__Provided information__
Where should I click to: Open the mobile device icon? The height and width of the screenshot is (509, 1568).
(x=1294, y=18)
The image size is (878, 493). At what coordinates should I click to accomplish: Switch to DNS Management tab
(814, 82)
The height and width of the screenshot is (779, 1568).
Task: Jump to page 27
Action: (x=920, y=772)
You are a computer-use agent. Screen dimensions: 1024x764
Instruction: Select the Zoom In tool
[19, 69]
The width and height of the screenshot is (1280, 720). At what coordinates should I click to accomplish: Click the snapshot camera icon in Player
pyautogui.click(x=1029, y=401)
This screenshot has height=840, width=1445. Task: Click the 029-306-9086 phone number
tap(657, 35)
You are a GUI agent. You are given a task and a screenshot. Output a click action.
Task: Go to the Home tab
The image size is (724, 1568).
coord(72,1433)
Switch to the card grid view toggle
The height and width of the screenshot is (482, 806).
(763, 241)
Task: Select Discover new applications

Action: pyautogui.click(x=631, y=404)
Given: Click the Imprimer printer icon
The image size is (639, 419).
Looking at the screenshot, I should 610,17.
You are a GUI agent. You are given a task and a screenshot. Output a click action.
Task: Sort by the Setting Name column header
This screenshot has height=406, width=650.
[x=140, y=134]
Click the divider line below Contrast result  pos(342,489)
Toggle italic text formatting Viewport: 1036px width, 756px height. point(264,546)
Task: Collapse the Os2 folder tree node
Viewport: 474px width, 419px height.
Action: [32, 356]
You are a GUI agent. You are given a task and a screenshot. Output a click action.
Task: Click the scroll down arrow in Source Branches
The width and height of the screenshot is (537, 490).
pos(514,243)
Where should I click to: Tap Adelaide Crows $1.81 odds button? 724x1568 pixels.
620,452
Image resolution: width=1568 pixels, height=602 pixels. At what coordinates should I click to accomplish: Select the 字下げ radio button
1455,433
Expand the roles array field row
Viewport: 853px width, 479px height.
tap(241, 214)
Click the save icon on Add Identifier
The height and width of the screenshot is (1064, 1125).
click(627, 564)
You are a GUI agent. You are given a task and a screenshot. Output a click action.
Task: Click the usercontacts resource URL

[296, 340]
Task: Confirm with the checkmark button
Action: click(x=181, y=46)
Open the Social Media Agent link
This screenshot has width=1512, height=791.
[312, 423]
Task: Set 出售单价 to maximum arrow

__Task directions__
Beginning with the line that holds "Open the Social Media Agent link", copy the entries exactly to their last line, and leave out every earlier line.

__Solution for this task__
Open the Social Media Agent link
This screenshot has width=1512, height=791.
[312, 423]
Task: Set 出售单价 to maximum arrow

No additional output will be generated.